MRI Data Acquisition
Subjects were scanned on a 7-Tesla Siemens MAGNETOM scanner with a custom-built 32-channel head coil. Anatomical images were acquired with 0.75-mm isotropic multiecho magnetization-prepared rapid gradient-echo (MEMPRAGE) protocol (97) with TR = 2,530 ms, echo time (TE) = 1.76 ms and 3.7 ms, inversion time (TI) = 1100 ms, echo-spacing = 6.2 ms, 7° flip angle, bandwidth = 651 Hz, in-plane acceleration R=2, FOV = 320 x 320 x 244 mm and a total scan time of 7:20 minutes. For functional runs, 15 oblique slices were positioned to target the calcarine sulcus to include primary visual cortex (V1) and angled to include the lateral geniculate nucleus (LGN) located in the thalamus. Functional runs were acquired as single-shot gradient-echo EPI with 2 mm isotropic resolution, TR = 227 ms, TE = 24 ms, echo-spacing = 0.59 ms, 30° flip angle, bandwidth = 2604 Hz, in-plane acceleration R = 2, SMS Multiband Factor = 3, CAIPI shift=FOV/3 (98).
Physiological Monitoring
For all the functional scans, subjects’ heart rate and respiration were monitored using piezoelectric transducer on the non-dominant thumb and a respiratory belt around the upper rib cage, respectively. The physiological recordings were obtained at a sampling rate of 100 Hz using a PowerLab physio box connected to a computer running LabChart 7 from ADInstruments.
fMRI Analyses
fMRI Preprocessing
Anatomical images were bias-corrected using SPM (https://www.fil.ion.ucl.ac.uk/spm/) and segmented using FreeSurfer (64). Functional runs were preprocessed with slice-timing correction, performed using FSL (http://fsl.fmrib.ox.ac.uk/fsl/fsl-wiki/), and motion correction, performed using AFNI software (https://afni.nimh.nih.gov/). No spatial smoothing was applied.
Because fast fMRI has distinct contributions from systemic physiological noise, including cardiac rhythms and respiration, physiological noise removal was performed on the visual stimulus and resting-state functional runs using dynamic regression adapted from RETROICOR (99) in runs where physiological recordings were successfully collected. In runs where physiological recordings were not successfully collected (2 runs total), physiological noise was removed using a statistical model of harmonic regression with autoregressive noise (HRAN) (100).
Visual Localizer
For each subject, one of the visual stimulus runs was used as a functional localizer to identify voxels that were significantly driven by the oscillating stimulus. A general linear model (GLM) was fit in FSL (http://fsl.fmrib.ox.ac.uk/fsl/fslwiki/) using sine and cosine basis functions with the same period as the stimulus. The F-statistic of the combined fit to both the sine and cosine basis function was transformed to a Z-score and voxels with a Z-score above 2.5 were selected for further analysis. This functional localizer was then constrained by its intersection with the anatomical definition of V1 (Fig. 2B). Specifically, the V1 segmentation was generated automatically from the MEMPRAGE volume based on the cortical surface reconstruction generated using FreeSurfer (64). The selected voxels from the localizer run were then mapped to each other functional run in a single transformation step. This was done by first registering all functional runs to the anatomical scan using boundary-based registration (101) and then resampling the desired volume into the localizer field of view using the registration matrices.
LGN Segmentation
The lateral geniculate nucleus (LGN) was segmented using both anatomical and functional constraints. The anatomically defined boundaries of the LGN were generated using the FreeSurfer developmental version that generates an individual-level probabilistic atlas in individual anatomical space (102). From this probabilistic atlas we considered voxels with at least a 30% probability of falling within LGN and dilated this mask to capture border voxels. We next applied a functional constraint using the visual localizer where voxels in the dilated mask with a Z-score above 2.5 were considered part of our final LGN map in each subject.

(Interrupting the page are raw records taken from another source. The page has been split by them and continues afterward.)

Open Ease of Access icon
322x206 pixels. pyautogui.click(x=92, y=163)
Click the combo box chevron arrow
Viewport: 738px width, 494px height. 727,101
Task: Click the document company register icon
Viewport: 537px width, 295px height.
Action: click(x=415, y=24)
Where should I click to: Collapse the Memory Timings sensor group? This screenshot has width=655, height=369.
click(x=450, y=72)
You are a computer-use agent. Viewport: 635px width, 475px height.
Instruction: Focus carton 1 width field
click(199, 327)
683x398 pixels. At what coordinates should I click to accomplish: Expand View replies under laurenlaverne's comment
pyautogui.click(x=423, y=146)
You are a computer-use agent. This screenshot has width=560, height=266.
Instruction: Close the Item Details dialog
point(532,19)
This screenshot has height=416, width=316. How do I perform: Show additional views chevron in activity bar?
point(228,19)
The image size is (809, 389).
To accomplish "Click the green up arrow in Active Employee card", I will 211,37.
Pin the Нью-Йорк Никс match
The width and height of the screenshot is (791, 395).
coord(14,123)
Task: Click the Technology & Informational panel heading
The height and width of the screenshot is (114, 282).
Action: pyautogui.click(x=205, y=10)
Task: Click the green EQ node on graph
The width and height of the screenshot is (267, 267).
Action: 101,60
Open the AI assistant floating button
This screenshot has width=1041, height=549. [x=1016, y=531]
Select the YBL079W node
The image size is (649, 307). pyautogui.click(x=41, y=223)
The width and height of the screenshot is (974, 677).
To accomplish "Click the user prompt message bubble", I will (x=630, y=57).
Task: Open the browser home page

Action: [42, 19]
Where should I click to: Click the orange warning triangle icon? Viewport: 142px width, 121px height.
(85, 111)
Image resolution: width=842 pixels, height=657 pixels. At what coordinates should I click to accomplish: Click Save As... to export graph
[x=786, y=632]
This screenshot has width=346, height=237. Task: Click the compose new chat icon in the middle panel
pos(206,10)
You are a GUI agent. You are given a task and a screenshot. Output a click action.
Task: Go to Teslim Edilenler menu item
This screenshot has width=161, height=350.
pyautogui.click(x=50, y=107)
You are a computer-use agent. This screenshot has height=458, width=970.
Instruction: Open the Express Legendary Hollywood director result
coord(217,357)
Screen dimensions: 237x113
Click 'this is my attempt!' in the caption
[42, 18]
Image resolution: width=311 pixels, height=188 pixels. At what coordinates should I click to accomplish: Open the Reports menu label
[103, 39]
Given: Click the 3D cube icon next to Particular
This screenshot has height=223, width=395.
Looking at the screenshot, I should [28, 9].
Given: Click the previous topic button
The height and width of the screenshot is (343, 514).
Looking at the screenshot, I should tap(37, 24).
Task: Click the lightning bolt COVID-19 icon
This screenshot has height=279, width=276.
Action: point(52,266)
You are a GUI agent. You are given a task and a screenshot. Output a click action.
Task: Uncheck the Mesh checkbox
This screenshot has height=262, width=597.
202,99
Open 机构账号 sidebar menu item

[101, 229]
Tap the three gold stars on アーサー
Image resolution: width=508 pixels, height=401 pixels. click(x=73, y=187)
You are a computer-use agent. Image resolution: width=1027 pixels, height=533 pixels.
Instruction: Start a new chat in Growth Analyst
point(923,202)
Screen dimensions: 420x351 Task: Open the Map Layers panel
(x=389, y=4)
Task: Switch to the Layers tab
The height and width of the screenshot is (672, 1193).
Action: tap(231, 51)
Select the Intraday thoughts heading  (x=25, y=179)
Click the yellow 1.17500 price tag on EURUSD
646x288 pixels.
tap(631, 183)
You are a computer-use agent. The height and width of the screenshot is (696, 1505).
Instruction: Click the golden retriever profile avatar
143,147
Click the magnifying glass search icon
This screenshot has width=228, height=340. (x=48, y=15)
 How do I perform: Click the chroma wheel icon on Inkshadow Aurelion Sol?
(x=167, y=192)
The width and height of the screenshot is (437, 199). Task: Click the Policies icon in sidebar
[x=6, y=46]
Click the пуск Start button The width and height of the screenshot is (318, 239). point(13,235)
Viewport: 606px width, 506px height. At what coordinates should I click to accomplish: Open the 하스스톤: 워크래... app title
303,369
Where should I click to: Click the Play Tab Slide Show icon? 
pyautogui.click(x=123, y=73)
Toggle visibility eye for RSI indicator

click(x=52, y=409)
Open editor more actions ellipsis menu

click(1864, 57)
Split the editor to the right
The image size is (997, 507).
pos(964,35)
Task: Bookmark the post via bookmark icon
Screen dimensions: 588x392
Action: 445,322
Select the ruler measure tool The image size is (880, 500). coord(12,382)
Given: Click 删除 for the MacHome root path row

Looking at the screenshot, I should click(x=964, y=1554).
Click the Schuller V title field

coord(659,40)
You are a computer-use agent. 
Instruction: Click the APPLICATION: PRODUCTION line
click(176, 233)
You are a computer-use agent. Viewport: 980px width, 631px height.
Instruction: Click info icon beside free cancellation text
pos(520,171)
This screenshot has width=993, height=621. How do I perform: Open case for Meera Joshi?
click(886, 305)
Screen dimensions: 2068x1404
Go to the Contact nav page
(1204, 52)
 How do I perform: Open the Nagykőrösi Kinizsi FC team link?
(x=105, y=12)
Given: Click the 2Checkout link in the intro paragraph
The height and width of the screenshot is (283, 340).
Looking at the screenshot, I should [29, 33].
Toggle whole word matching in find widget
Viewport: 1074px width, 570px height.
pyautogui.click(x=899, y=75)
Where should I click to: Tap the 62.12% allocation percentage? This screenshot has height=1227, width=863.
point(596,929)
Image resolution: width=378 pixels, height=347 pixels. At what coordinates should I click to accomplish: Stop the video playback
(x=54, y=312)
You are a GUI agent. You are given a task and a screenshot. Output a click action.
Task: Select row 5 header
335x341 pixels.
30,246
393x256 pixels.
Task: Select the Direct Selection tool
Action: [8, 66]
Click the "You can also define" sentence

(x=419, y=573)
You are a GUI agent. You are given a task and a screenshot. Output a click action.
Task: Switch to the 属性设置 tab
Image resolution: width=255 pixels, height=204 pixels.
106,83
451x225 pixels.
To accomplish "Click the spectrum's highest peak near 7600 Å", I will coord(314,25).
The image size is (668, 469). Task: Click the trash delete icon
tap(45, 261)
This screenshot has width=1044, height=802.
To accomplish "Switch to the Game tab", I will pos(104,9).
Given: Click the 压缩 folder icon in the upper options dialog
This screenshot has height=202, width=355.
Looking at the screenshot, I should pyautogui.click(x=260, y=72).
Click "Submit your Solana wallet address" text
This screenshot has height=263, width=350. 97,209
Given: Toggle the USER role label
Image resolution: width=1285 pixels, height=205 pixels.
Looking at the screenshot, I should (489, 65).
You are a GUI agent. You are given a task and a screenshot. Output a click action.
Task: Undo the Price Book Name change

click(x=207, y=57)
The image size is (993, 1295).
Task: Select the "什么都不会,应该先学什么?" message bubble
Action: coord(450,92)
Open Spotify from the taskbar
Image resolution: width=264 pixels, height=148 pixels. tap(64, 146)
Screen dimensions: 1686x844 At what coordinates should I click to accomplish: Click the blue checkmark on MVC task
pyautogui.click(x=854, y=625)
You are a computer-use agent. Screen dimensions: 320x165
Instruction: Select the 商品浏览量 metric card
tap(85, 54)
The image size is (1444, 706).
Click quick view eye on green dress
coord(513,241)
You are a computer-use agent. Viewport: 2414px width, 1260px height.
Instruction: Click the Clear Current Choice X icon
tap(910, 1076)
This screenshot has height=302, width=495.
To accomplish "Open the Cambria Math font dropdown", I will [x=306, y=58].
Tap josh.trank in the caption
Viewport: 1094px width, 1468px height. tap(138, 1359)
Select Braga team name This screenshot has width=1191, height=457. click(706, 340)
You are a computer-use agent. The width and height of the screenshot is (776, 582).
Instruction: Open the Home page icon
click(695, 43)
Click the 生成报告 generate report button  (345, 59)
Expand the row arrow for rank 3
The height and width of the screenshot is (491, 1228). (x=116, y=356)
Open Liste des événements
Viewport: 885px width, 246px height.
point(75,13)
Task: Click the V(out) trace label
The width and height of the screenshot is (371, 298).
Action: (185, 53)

Voxel-wise Phase Analysis and Groupings
We then averaged the two remaining visual stimulus runs and extracted voxel’s average time series between the two runs. We discarded the first 14 seconds to analyze the steady-state response to the visual stimulus. An estimation of the voxel’s lag in relation to the oscillating stimulus was calculated using the arctangent of the sine and cosine regressor estimates. This allowed us to generate a histogram of latencies to the visual stimulus (Fig. 2C). To extract “fast” and “slow” reacting voxels, a Gaussian model was fit to the histogram of phase delays. The centroid (b) and Full Width at Half Maximum (FWHM) of the Gaussian fit were calculated. Groups of fast and slow voxels were then Edges of the Gaussian fit were defined as and fast and slow groups were made that each had a width of
. Fast voxels were identified as being within
while slow voxels were identified as
(Fig. 2C). This procedure was done for each individual subject and on average yielded 142 fast voxels (range 64-236) and 139 slow voxels (range 68-254). Masks of fast and slow voxels were generated per subject and then mapped to the resting-state runs to inform the spectral analysis (Fig. 2D).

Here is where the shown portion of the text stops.